The role of incentives and pricing schemes
We highlight the importance of incentive devices and pricing schemes as the underlying mechanisms for the observed difference between taxis and Uber. As such, our findings have implications for regulators and industry participants. For the taxi regulatory agencies, our results provide support for the development and implementation of smartphone applications that handle taxi dispatching and matching with passengers, digital payment, and passenger monitoring. These would significantly reduce moral hazard.
It is notable that these innovations were introduced by a new entrant, although they could, in principle, have been developed by the incumbent taxi industry long ago. Also, it is important for the taxi regulatory agencies to re-evaluate the current pricing scheme that rewards taxi cab speeding, as well as the impacts of alternative pricing structures. For digital platforms such as Uber, our findings suggest an opportunity for techniques using machine learning to detect when drivers are behaving opportunistically, which may further enhance market transparency and trust building.

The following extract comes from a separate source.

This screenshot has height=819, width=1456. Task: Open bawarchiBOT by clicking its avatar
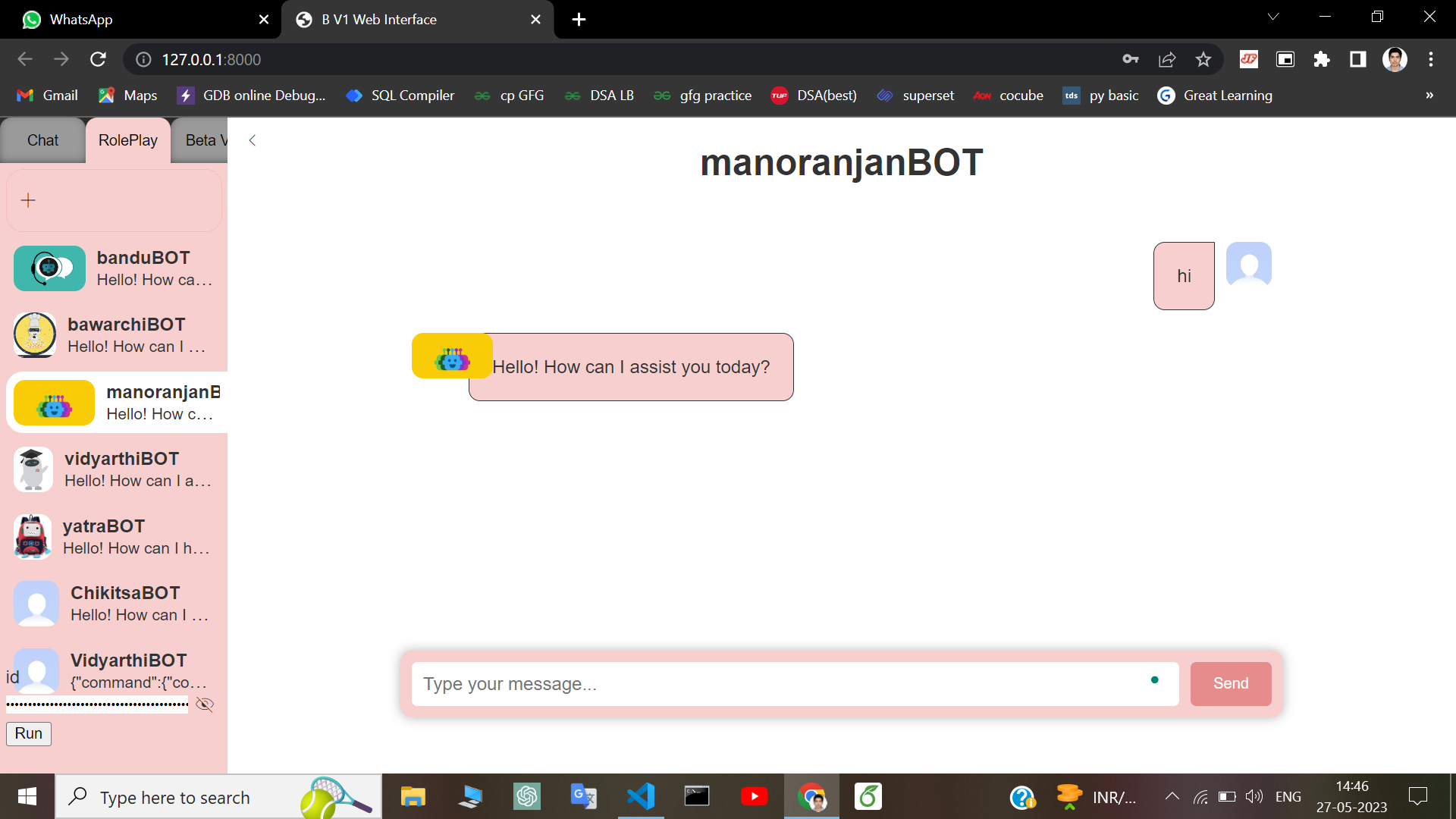tap(35, 334)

There is growing body of research on digital disruption and, in particular, the potential for digital platforms to mitigate moral hazard. We identify sizable efficiency gains due to reduced agency problems. Our study provides models for, and documents the relationship between, technology and incentive design. It creates a challenge and opportunity for new contractual relationships on digital platforms.
Athey, S, J Castillo, and D Knoepfle (2018), "Service quality in the gig economy", working paper.
Cramer, J and A B Krueger (2016), "Disruptive change in the taxi business: The case of Uber", American Economic Review 106(5): 177–82.
Goldfarb, A and C Tucker (2017), Digital economics, technical report, National Bureau of Economic Research.
Hall, J, C Kendrick, and C Nosko (2015), "The effects of Uber’s surge pricing: A case study", The University of Chicago Booth School of Business.
Lam, C T and M Liu (2017), "More than taxis with an app: How ride-hailing platforms promote market efficiency", working paper.
McAfee, A and E Brynjolfsson (2017), Machine | Platform | Crowd: Harnessing the Digital Revolution, Norton.
Tabarrok, A and T Cowen (2015), The end of asymmetric information, Cato Unbound.
 The rationale for such a stringent matching is that trips start or end at different locations may have a different optimal route, and trips that start and end at the same locations at different times are not subject to the same real-time traffic. The conclusions are not affected when we use other time windows, such as five or ten minutes.
 In fact, it is the driver's best interest to complete as many short trips as possible in thick markets to take advantage of the fixed-fare component of the driver's earnings.
 Although passengers may prefer faster travel, driving faster than the ongoing road traffic creates safety issues. Also, weaving in and out of lanes contributes to traffic congestion. Therefore, a full welfare account should include detours, time preference, safety, and externality (e.g. Athey et al. 2018).